La casa de Cota

Buenos Aires, Argentina – 2022

Mejorar lo que vemos cambia por completo el cómo nos sentimos y cómo influye el entorno en nosotros. Dar identidad a un espacio es mucho más que colocar un objeto: es interpretar un alma que necesita expandir su deseo. Materializar el propósito significa dar vida a lo tangible para que pueda expresarse.
El caso de Cota fue, desde el primer día, un proyecto profundamente inspirador. Ella es alguien que expande luz y mejora la calidad de vida de otras personas, transmitiendo paz y alegría a cada paso.

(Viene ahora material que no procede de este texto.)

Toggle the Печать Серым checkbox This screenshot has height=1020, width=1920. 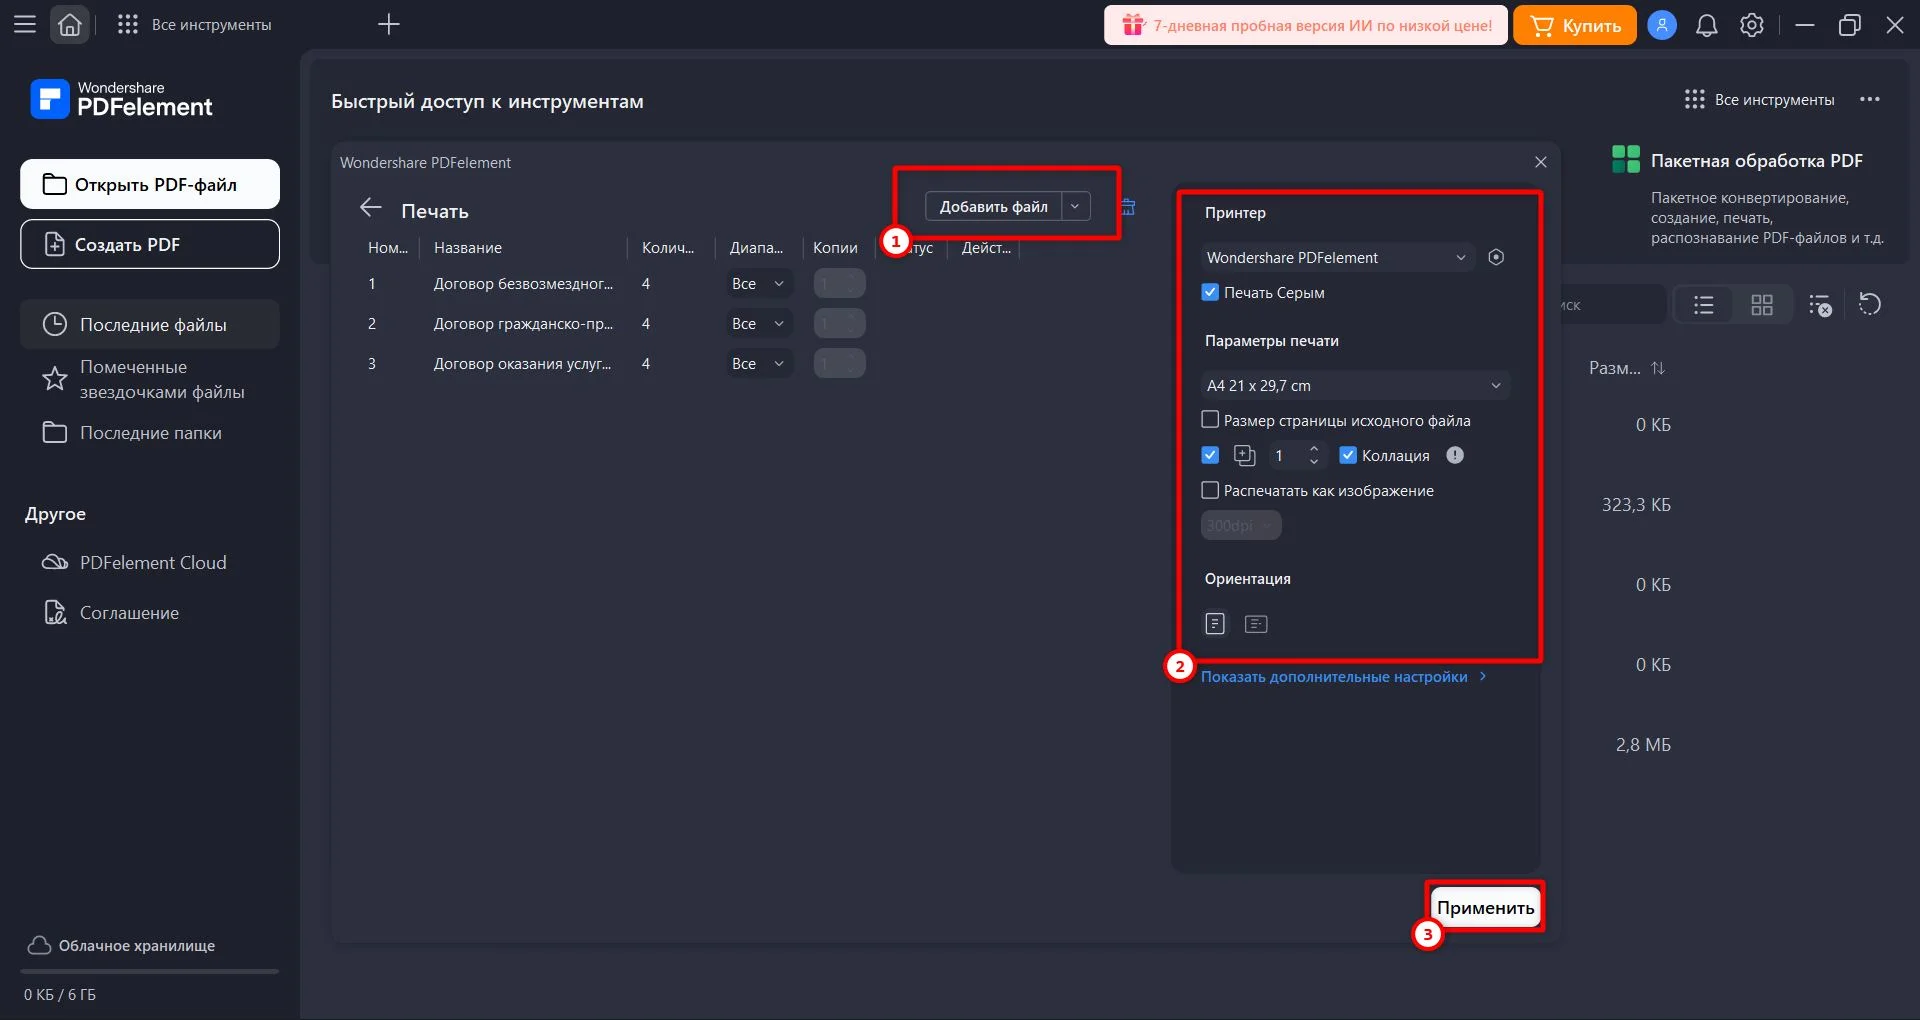pyautogui.click(x=1210, y=292)
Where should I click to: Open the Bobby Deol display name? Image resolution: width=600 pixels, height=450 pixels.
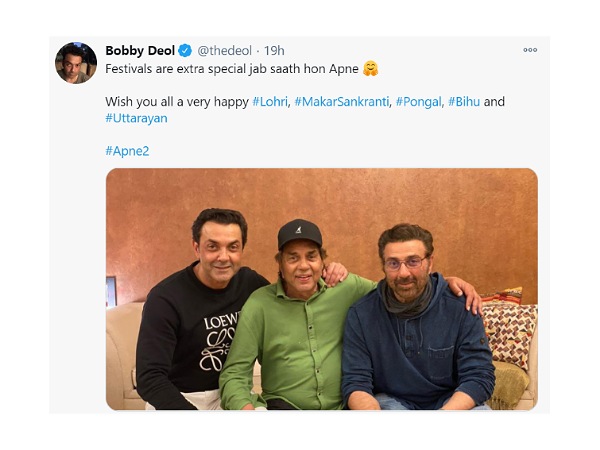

Bajo ese concepto, la guié a elegir cómo quiere habitar y transitar su propio espacio, manifestando su verdadera esencia. Los objetos son mucho más que simples muebles; hablan de quiénes somos, cuentan historias y nos recuerdan, cada día, para qué estamos aquí.
Cota, a sus 85 años, eligió sentir. Buscó la modernidad y la simpleza, apostando con valentía por su propio deseo. Mi tarea fue solo darle forma a ese anhelo. Hoy, esa cocina se llena de momentos hermosos que la vuelven inolvidable para todo el que entra, y sobre todo, para el alma que lo habita.